A great many important questions in alcohol research, however, require some form of self-report data be collected during drinking episodes. Alcohol researchers often want to address questions such as how factors such as mood and social context relate to drinking, what motivates individual drinking events, and how drinkers experience the acute effects of alcohol. When the investigation requires collecting self-report data, some form of EMA must be incorporated into the design. Simultaneous TAS may be useful for corroborating participants’ drinking reports and providing higher-resolution estimates of an episode’s BrAC/BAC curve. However, once self-report data are needed to address a particular research question, the inherent limitations of EMA and all of the associated decisions concerning EMA protocol design must be confronted. In a combined EMA/TAS protocol, the more restrictive constraints of the EMA on temporal resolution, descending limb coverage, compliance, and so on, effectively apply in the final analysis of self-report outcomes. Because the EMA and TAS data are robustly associated with one another, researchers who require self-reports from the field should consider whether they have a compelling additional uses for the TAS data to justify a combined approach.

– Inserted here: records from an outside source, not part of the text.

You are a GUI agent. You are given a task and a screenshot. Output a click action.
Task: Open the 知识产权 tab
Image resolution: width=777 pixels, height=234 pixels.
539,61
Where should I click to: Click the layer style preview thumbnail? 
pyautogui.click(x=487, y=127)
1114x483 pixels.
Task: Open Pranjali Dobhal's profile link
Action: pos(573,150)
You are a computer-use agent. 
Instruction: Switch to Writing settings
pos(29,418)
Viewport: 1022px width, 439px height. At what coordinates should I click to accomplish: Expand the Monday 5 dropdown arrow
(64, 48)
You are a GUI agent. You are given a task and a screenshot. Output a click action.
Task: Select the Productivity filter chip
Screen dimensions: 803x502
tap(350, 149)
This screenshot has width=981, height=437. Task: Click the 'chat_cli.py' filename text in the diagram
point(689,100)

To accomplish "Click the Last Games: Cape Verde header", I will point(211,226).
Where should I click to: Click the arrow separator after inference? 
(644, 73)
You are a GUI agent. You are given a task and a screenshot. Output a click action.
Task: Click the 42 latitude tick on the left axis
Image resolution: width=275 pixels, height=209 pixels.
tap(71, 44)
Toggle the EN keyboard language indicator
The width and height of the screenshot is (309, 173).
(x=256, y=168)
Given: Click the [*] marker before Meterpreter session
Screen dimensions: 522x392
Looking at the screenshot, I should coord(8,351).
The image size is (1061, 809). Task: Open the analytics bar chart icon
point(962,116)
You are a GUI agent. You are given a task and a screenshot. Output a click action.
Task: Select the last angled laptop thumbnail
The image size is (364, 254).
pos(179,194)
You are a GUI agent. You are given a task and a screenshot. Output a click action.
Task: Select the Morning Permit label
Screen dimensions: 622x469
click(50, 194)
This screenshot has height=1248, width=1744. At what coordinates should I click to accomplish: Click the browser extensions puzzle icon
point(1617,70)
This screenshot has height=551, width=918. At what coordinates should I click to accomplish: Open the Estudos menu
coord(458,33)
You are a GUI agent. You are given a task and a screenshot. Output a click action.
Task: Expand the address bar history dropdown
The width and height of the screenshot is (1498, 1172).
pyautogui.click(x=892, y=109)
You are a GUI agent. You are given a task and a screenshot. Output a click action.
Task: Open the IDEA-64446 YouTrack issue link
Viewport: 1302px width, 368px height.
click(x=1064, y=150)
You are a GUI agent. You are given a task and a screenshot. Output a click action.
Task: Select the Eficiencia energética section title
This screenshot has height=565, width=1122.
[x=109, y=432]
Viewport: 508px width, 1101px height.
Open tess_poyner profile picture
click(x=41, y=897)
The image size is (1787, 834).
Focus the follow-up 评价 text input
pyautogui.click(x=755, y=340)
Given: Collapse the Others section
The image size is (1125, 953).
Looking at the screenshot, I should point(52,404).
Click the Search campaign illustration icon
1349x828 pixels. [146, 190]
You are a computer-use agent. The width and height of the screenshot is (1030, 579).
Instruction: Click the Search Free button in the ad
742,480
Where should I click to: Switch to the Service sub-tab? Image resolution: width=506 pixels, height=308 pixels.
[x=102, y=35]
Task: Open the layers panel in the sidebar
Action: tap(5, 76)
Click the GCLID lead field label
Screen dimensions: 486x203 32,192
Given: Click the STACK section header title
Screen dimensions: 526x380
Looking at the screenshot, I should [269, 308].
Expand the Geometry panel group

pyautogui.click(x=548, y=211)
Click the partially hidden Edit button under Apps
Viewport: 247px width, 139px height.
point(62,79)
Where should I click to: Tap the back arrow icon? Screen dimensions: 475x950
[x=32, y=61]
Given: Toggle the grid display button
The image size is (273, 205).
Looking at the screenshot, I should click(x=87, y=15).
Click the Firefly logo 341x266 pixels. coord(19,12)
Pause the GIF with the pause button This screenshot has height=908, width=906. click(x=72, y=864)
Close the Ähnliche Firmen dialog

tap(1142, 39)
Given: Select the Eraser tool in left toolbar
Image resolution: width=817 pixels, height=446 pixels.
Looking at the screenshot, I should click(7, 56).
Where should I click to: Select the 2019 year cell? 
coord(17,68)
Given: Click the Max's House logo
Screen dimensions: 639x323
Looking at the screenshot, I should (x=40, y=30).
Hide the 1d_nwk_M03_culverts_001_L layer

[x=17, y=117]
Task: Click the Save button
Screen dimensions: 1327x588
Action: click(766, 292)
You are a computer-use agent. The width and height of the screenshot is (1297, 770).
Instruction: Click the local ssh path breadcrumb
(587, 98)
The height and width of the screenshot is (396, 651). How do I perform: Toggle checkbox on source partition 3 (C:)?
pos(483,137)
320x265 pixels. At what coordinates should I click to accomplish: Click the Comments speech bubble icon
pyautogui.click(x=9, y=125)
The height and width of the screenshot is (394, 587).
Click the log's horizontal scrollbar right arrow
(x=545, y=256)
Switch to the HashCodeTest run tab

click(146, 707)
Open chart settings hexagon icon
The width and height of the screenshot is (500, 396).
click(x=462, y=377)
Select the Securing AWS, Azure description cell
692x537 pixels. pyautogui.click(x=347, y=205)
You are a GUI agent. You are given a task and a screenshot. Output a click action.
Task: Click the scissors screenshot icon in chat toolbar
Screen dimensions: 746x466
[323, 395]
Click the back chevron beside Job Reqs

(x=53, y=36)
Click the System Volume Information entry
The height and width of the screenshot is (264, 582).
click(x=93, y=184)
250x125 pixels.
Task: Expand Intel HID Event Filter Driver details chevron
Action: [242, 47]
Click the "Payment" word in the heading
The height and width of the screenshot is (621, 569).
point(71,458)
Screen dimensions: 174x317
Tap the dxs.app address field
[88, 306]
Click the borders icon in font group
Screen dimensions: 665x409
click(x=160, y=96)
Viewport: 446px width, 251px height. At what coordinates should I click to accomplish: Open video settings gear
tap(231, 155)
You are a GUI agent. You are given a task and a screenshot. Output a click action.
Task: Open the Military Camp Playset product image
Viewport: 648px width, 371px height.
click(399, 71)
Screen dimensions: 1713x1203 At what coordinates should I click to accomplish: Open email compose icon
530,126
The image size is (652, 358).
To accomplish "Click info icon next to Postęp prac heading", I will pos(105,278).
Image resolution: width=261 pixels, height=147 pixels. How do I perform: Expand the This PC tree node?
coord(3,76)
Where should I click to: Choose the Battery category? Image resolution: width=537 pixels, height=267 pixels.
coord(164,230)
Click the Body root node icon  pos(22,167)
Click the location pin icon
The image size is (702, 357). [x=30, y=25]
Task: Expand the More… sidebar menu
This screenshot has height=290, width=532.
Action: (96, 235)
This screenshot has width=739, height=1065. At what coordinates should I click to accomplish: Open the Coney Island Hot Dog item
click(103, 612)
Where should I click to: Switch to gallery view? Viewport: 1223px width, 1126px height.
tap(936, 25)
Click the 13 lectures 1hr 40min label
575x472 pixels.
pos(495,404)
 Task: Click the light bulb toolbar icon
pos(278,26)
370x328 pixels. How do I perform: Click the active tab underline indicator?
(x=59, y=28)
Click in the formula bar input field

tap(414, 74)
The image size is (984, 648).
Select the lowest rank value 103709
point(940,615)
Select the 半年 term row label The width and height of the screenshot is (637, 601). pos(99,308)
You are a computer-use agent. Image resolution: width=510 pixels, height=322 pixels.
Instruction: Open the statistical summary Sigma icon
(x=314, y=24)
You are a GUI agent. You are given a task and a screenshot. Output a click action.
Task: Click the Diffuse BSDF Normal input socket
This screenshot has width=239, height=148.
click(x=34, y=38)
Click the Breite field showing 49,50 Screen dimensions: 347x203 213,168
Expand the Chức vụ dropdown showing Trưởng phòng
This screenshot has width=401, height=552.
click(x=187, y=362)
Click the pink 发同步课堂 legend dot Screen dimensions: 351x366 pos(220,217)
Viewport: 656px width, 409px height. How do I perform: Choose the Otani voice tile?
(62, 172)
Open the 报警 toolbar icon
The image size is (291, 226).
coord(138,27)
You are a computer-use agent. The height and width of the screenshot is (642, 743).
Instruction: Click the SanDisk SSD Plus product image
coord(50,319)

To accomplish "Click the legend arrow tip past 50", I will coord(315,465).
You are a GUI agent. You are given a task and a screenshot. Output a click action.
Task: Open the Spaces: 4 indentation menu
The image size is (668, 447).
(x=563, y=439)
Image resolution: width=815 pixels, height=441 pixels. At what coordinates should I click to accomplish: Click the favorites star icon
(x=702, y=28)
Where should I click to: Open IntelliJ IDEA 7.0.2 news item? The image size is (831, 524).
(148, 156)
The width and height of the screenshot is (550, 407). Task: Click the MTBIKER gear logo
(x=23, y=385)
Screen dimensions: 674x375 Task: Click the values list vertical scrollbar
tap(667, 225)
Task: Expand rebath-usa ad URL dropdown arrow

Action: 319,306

The passive detection of drinking from mobile device data generally requires independent information about alcohol use to label segments of sensor data and enable machine learning classifications. Studies developing these systems can benefit from incorporating EMA or TAS data collection to obtain criteria against which to identify predictive features of sensor data during system development and to validate trial systems in independent samples.
Conclusion
Different research aims will require varying kinds of data, and available methods for field studies of alcohol use differ with respect to important parameters, such as temporal resolution, precision of alcohol dose estimates, coverage of drinking episodes, and assessment burden. Accordingly, there is no one-size-fits-all solution to measuring drinking in field studies. Instead, investigators must make considered choices from available options that best suit their unique research needs. Continued research systematically addressing the effects of different EMA protocol features (e.g., frequency and timing of follow-ups, reliability and validity of self-report at high levels of alcohol consumption) and exploring new methods of passive monitoring of alcohol use is needed to assist researchers to make informed choices.
Acknowledgments
Preparation of this article was supported by NIAAA Grant R01AA025451.